安心して街を歩けるまでやめない!視覚障害者との出会い機にゴミ拾いに情熱を燃やす兄妹の熱い夏【岡山】

目が不自由な人も安心して歩ける街をつくりたいと、”ごみ拾い”や“点字ブロックの点検”を行う兄妹が岡山市にいます。兄妹が活動に情熱を傾けるきっかけは、ある視覚障害者との出会いでした。

■ごみ拾いの様子
(丸内志織ちゃん)
「めっちゃ暑い!」「この間取ったばっかりなのに」
(丸内陽仁(はると)君)
「うわっ、でっかいなあ」

夏休み、暑さに負けずゴミ拾いをするのは、岡山市に住む丸内陽仁君(13)と志織ちゃん(10)兄妹です。

(丸内陽仁君)
「拾い続けます!地球にすんでいる生き物のために」
(丸内志織ちゃん)
「私たちがスタートとなってやっていかないと、何より人間が困るから、みんなを救うために」

中学2年の陽仁君と小学5年の志織ちゃんは、街を歩いてごみを拾ったり、県内各地で開催されるごみ問題を考えるイベントにも参加しています。

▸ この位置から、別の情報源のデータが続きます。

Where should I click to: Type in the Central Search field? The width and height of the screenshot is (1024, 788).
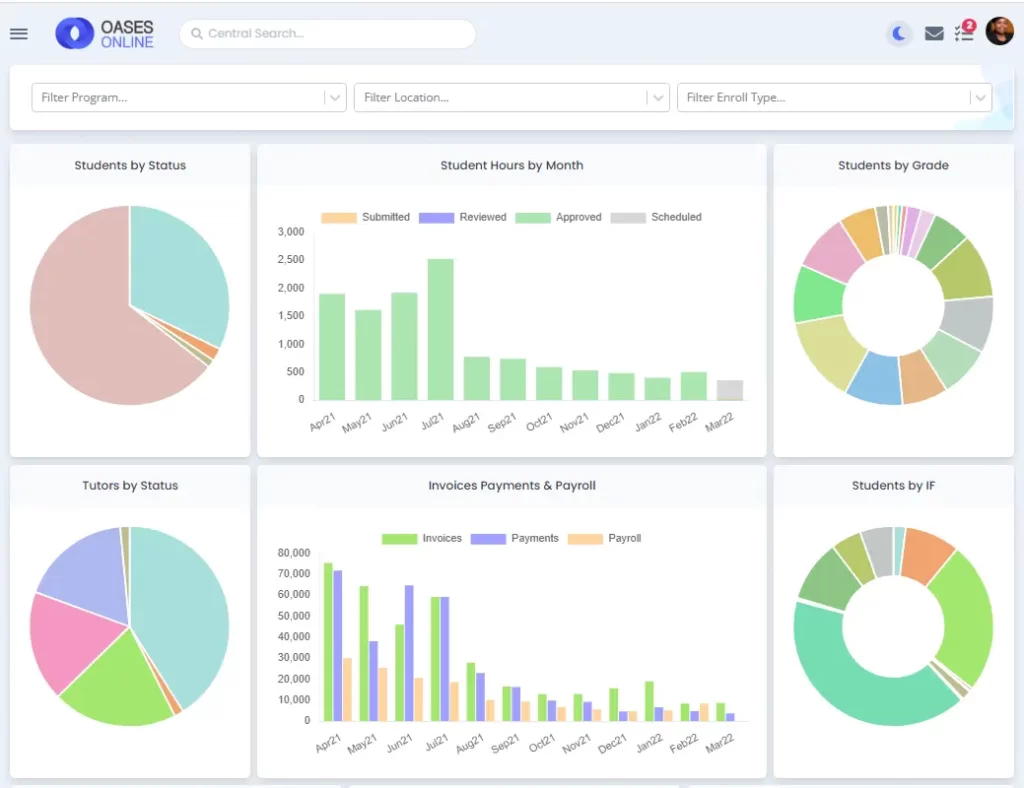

2024年は熱心な活動を評価され、2人で環境学習会の講師を務めるほどの強者です。

きっかけは約3年前。

(丸内志織ちゃん)
「鈴木さんの盲導犬がマスクを食べて死んでしまったと、お母さんが悲しそうに言っていた」

母・郷子さんが交流していた全盲の女性・鈴木鈴子さん(65)の2代目の盲導犬が、道に落ちていたマスクを誤って飲み込み死んでしまったことを聞いたのです。

(丸内志織ちゃん)
「本当に悔しいし、悲しいし、捨てた人に怒りもあるし、自分たちにできることは何でもしたいという気持ち」

(丸内陽仁君)
「すぐ行動しましたね、一つでも多く(ごみを)拾って生き物を救おう!」

(鈴木鈴子さん)
「マイナスをプラスにもっていくのはそのころの私にはその頃になかった発想。ちょっとうれしかった」

2人は鈴木さんに声をかけ、3代目の盲導犬と一緒にごみを拾いながら街歩きを始めたのです。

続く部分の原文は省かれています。